The most fundamental part of dexi.io, a robot essentially describes what to do with a Web page/site and how to do it. dexi.io offers two types of robots.

Extractor

The extractor is capable of extracting data from any site. It is fully HTML5-compliant,highly capable, and boasts the same feature set of a desktop Web browser. It handles HTML, CSS, Javascript, downloads, Web sockets, Canvas, forms, log-ins, and much more. The drawback of this rich feature support is that unnecessary features tend to lead to longer processing times and slower robots when compared to the crawler.

Crawlers

The crawler is a much simpler robot. Given a URL to begin with, the crawler automatically finds all outgoing links from that page within the same domain and traverses these pages, repeating this with each discovered page. This is basically the same technique that Google, Yahoo, and Bing use to index the Web, but our crawler is confined to a single domain per robot. The crawler doesn't support CSS, Javascript, or any other special elements. This makes it capable of being highly concurrent and very fast. But without advanced feature support, the crawler is limited by which pages it can interact with.

What are runs?

For every robot, you must have at least one run to execute it. A run is a configuration of how you want to execute it - not an execution itself.

You can have an unlimited number of executions of a single run. You can have an unlimited number of run per per robot, but for the vast majority of robots, you only need one or two. A run configuration includes concurrency, scheduling, integrations and inputs.

Integrations

The Integrations tab allows you to select which of your configured integrations this particular run should use. For every selected integration, dexi.io will upload all available formats to that integration upon successful execution.

Inputs

Inputs are especially important to understand, as inputs are often used to pass search criteria, log-in credentials, or other information to the Web site. If your robot requires input, you must add inputs to the run or the robot will fail. Adding an input looks like this in the extractor editor, in the Inputs tab:

Here is how the step looks like:

In the configuration page, add inputs using the inputs tab:

You will then get a series of results for each individual input:

To import your input values, download the CSV template dexi.io automatically creates based on your robot's input fields and copy the values.Save the CSV file and upload it using the Import CSV button to import the values.

Watching runs and robots

To be notified via e-mail or push notification when an execution succeeds or fails, you can Watch a run.To start watching simply click the Not watching button when editing a run. That'll bring up a drop down menu where you can specify what you want to watch.
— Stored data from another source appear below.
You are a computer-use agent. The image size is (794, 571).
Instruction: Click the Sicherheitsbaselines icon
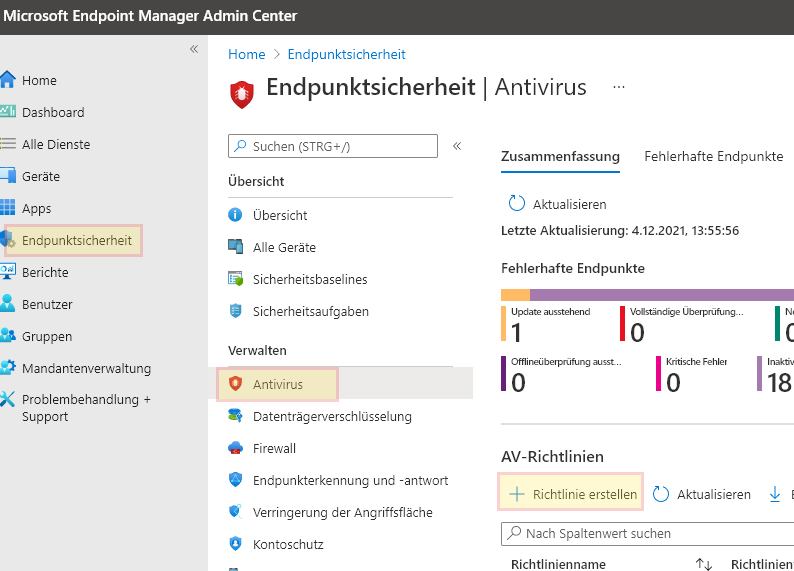(x=236, y=279)
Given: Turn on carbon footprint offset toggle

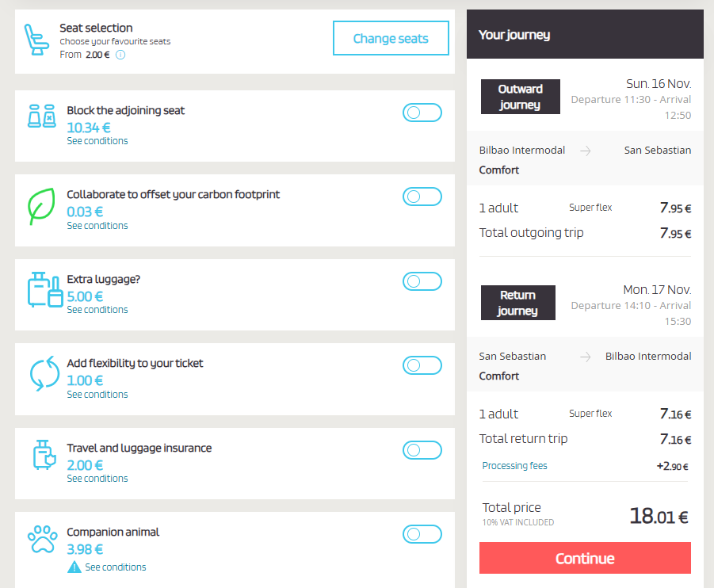Looking at the screenshot, I should (422, 197).
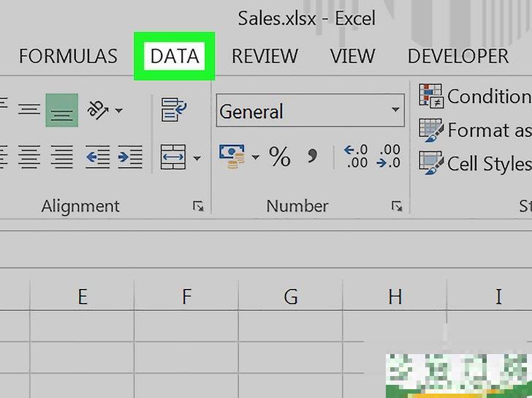Click the Cell Styles button
This screenshot has width=532, height=398.
475,163
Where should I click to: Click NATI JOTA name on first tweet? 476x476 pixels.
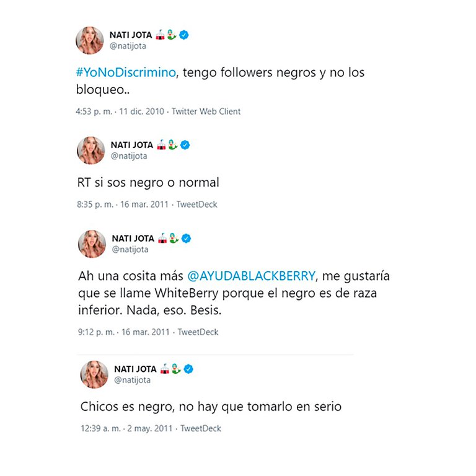pyautogui.click(x=131, y=35)
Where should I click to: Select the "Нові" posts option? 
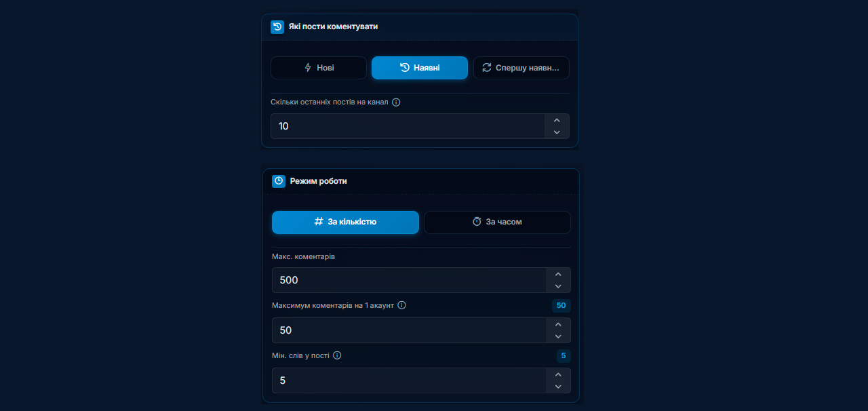319,68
To enable push notification to your smart phone or tablet devices you must connect with Pushover.net.

Monitoring your robots

If you want to monitor that your robots are in good condition you can setup smaller runs that execute daily - and then use watching to alert you if something goes wrong. This will provide you with an early warning system to keep your robots running smoothly.

What are executions?

Executions is what you get when you execute a run.

The execution contains the results which you'll see as soon as the robot extract them and also holds information about how much time it took, how much traffic and other relevant statistics.

If you look at the results tab you'll find all the results of the execution and whether they've succeeded or not.

For each result you'll see at least 1 screenshot - which is the screenshot of the last page of the execution. If your robot has 0 or 1 inputs - all the screenshots will be the same since all the results were retrieved in the same session. Screenshots are only available for scraping executions.

In the above screenshot you'll notice a Connect button. This is available because the run that this was executed from contains Integrations. Clicking Connect will re-trigger those integrations if needed.

There is also an Archive button - which will store the current result as files and disallow in-browser viewing of the result. This is done automatically after 14 days.